Si vous me faites l’honneur de m’écrire, je vous prie que nous retranchions ce Monsieur, et toute la cérémonie qui gêne la liberté d’un commerce de lettres. Je vous prierai ensuite de vous moquer moins de moi, par des louanges excessives que vous donnez à des bagatelles : l’inutilité les a produites, et je n’en fais cas que par l’amusement qu’elles me donnent, en des heures fort ennuyeuses ; je souhaiterois qu’elles pussent faire le vôtre. Telles qu’elles sont, je ne laisserai pas de vous envoyer, par le premier ordinaire, les Observations sur Salluste et sur Tacite, desquelles je vous ai parlé. Le premier, donne tout au naturel. Chez lui, les affaires sont de purs effets du tempérament : d’où vient que son plus grand soin est de donner la véritable connoissance des hommes par les éloges admirables qu’il nous en a laissés. L’autre, tourne tout en politique, et fait des mystères de tout, ne laissant rien désirer de la finesse et de l’habileté, mais ne donnant presque rien au naturel. Je passe de là à la difficulté qu’il y a de trouver ensemble une connoissance des hommes, et une profonde intelligence des affaires ; et en huit ou dix lignes, je fais voir que M. de Lionne, le Ministre, a réuni deux talents ordinairement séparés, qui se trouvent en lui dans la plus grande perfection où ils sauroient être. Il fait si froid, que pour un empire je n’écrirois pas une feuille de papier. Je vous enverrai aussi la Dissertation sur l’Alexandre, à mon avis, beaucoup plus raisonnable que vous ne l’avez. Voilà tout ce que je puis faire pour toutes les grâces que vous me faites.

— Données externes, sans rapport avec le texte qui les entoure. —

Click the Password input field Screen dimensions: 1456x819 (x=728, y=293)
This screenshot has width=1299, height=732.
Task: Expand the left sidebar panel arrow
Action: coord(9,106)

Je vous suis fort obligé de m’avoir envoyé la traduction qu’a faite M. Corneille du petit poëme latin des conquêtes du roi. Je louerois extrêmement le latin, si je n’étois obligé, en conscience, à louer davantage le françois. Notre langue est plus majestueuse que la latine, et les vers plus harmonieux, si je me puis servir de ce terme. Mais ce n’est pas merveille que celui qui a donné plus de force et plus de majesté aux pensées de Lucain, ait eu le même avantage sur un auteur latin de notre temps. Avec cela, j’admire encore plus ce que Corneille a fait, de lui-même, sur le retour du roi, que sa traduction, tout admirable qu’elle est[1]. Je n’ai jamais vu rien de plus beau. Si nous avions un poëme de cette force-là, je ne ferois pas grand cas des Homères, des Virgiles et des Tasses. Je mets entre les bonnes fortunes du roi, d’avoir un homme qui puisse parler si dignement de ses grandes actions.

Je vous prie d’assurer M. de Lionne de mes très-humbles respects. Je ne doute point qu’il n’ait la bonté de me rendre ses bons offices, quand il en trouvera l’occasion ; et j’attends de vous une sollicitation discrète qui ne l’importune pas, mais qui le fasse souvenir de temps en temps de l’affaire de votre très-humble et très-obéissant serviteur.

M. Van Beuninghen s’en va ambassadeur en France[2] : ce seroit bien mon fait de m’en retourner avec lui.

  1. Le P. de la Rue avoit fait un poëme latin sur les Victoires du Roi, en l’année 1667 ; Corneille l’avoit traduit en vers françois, en même temps qu’il avoit publié une épître Au Roi, sur son retour de Flandres.
  2. Il y arriva sur la fin de février 1668.